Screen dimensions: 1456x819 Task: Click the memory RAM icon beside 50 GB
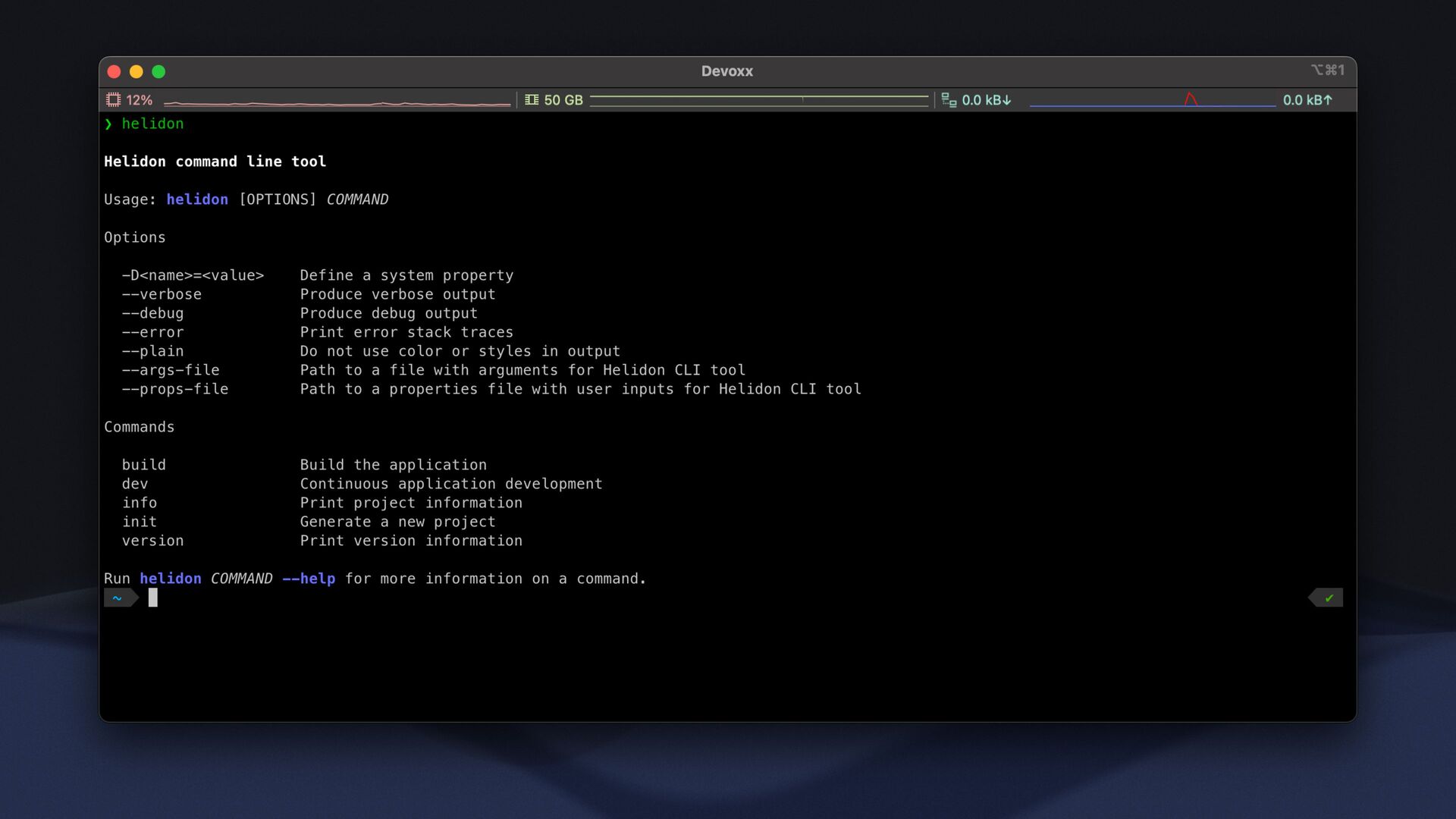pyautogui.click(x=532, y=99)
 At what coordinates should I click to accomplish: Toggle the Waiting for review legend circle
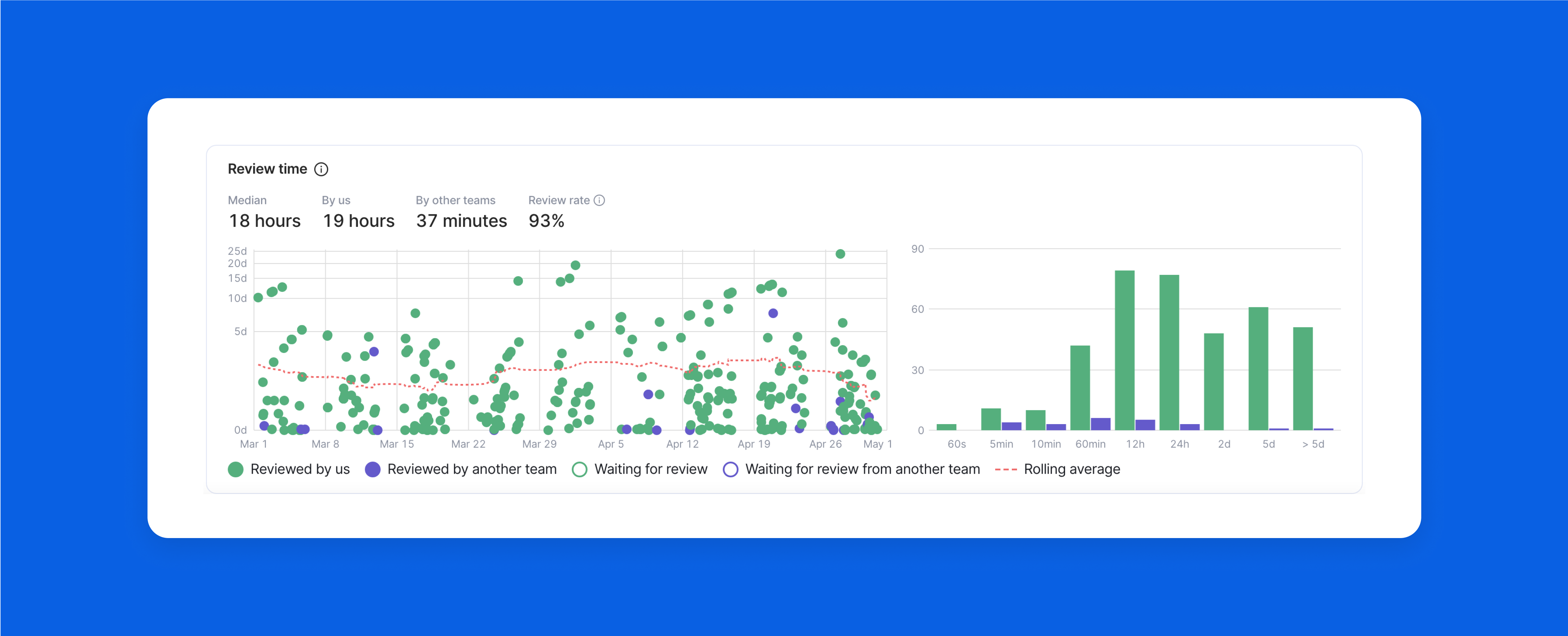(x=579, y=469)
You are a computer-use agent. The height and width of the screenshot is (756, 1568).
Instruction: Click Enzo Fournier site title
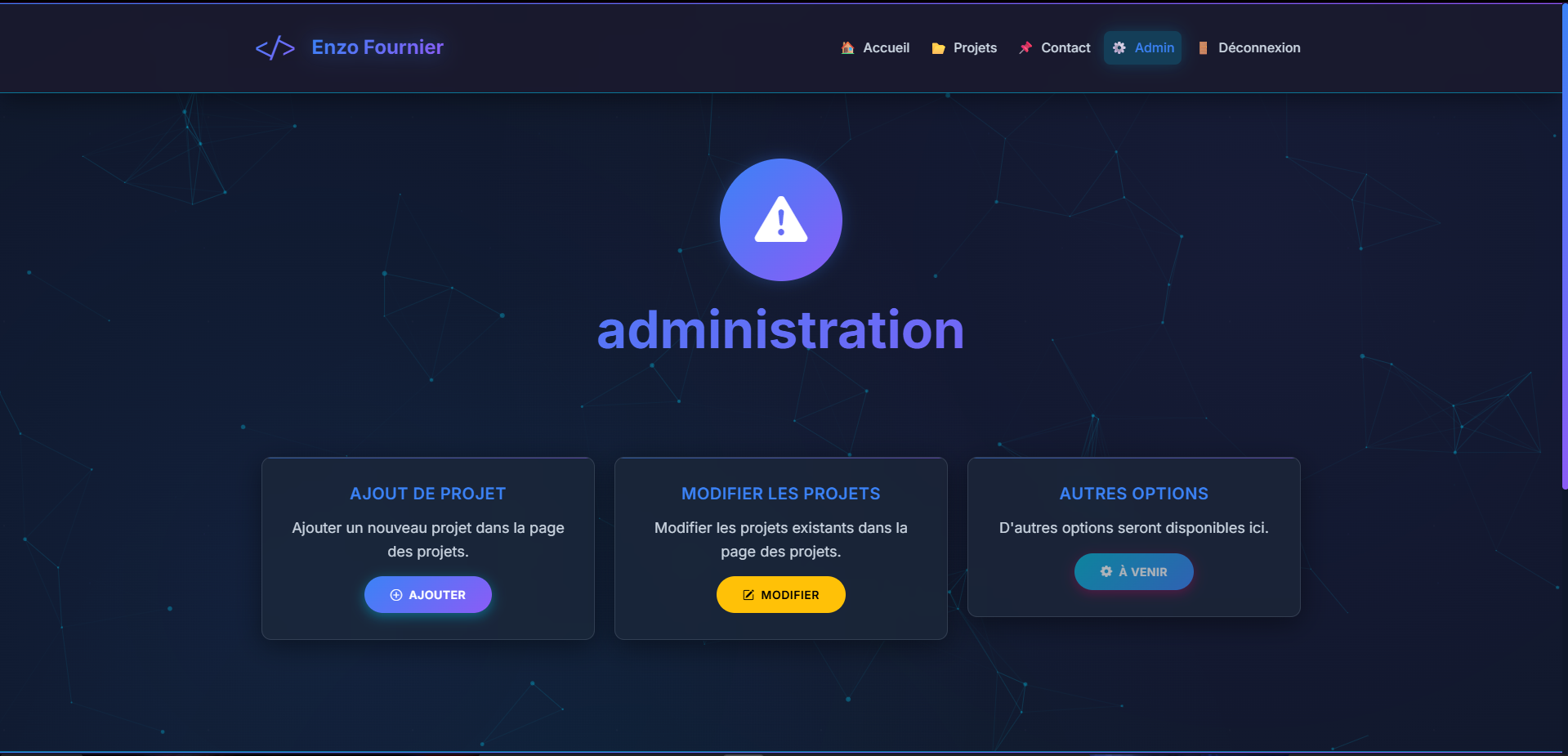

TASK DIRECTIONS: Drop the images and copy all the data exactly.

EXERCISE RESULT:
Screen dimensions: 1456x819 Task: Click the memory RAM icon beside 50 GB
pyautogui.click(x=532, y=99)
 At what coordinates should I click to accomplish: Toggle the Waiting for review legend circle
(x=579, y=469)
You are a computer-use agent. The height and width of the screenshot is (756, 1568).
Instruction: Click Enzo Fournier site title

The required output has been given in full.